__Given task__:
Reproduce the lines of the items below, starting with the line that contains "Click View sync error for Jogger" and continuing through the end of the items, both ends included. Leave the pictures out of your answer.

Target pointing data
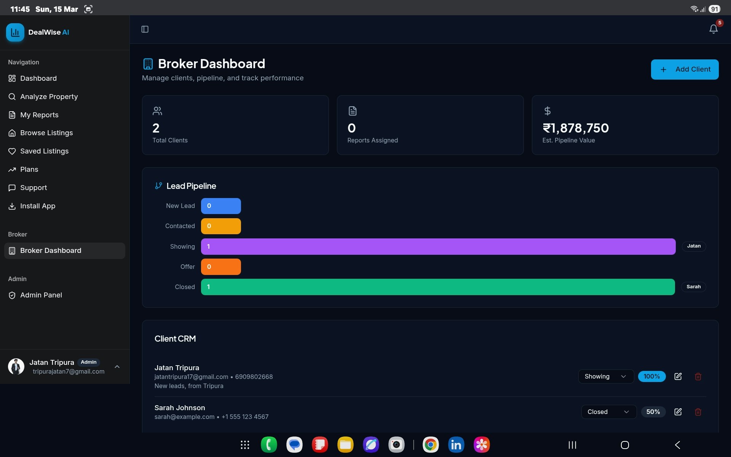Select the Analyze Property magnifier icon
The width and height of the screenshot is (731, 457).
[x=12, y=97]
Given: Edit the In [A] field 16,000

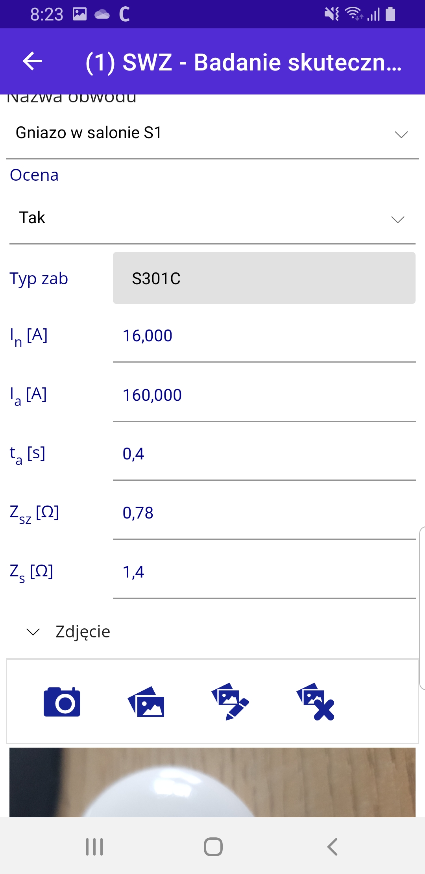Looking at the screenshot, I should point(264,336).
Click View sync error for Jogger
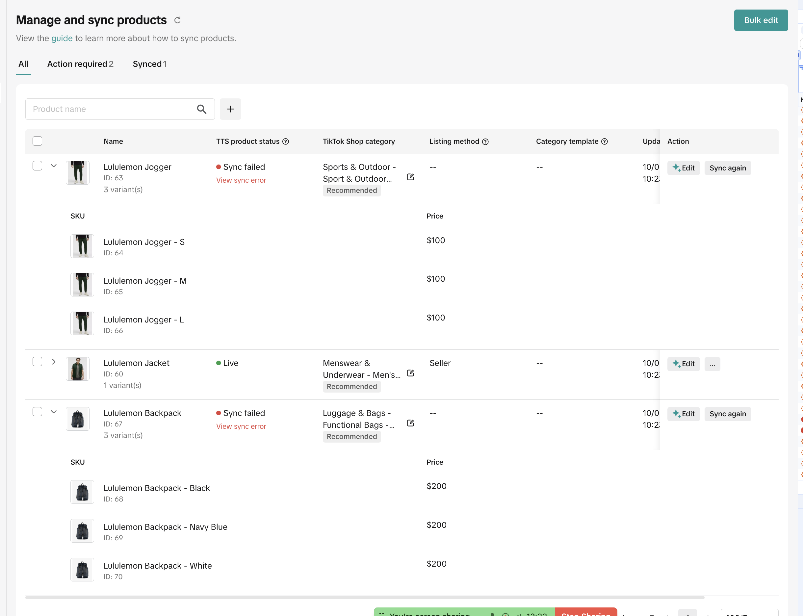Image resolution: width=803 pixels, height=616 pixels. point(241,180)
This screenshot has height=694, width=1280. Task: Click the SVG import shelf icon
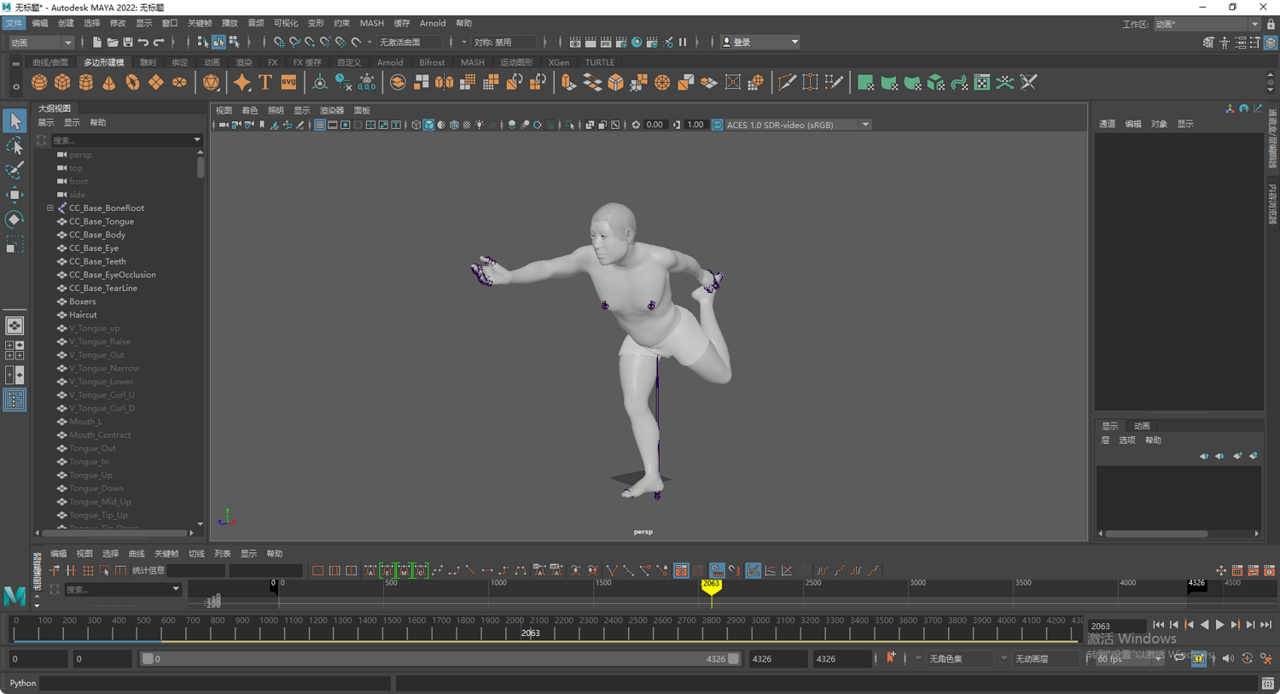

__Full answer__:
Click View sync error for Jogger
Image resolution: width=803 pixels, height=616 pixels. point(241,180)
This screenshot has height=694, width=1280. Task: Click the SVG import shelf icon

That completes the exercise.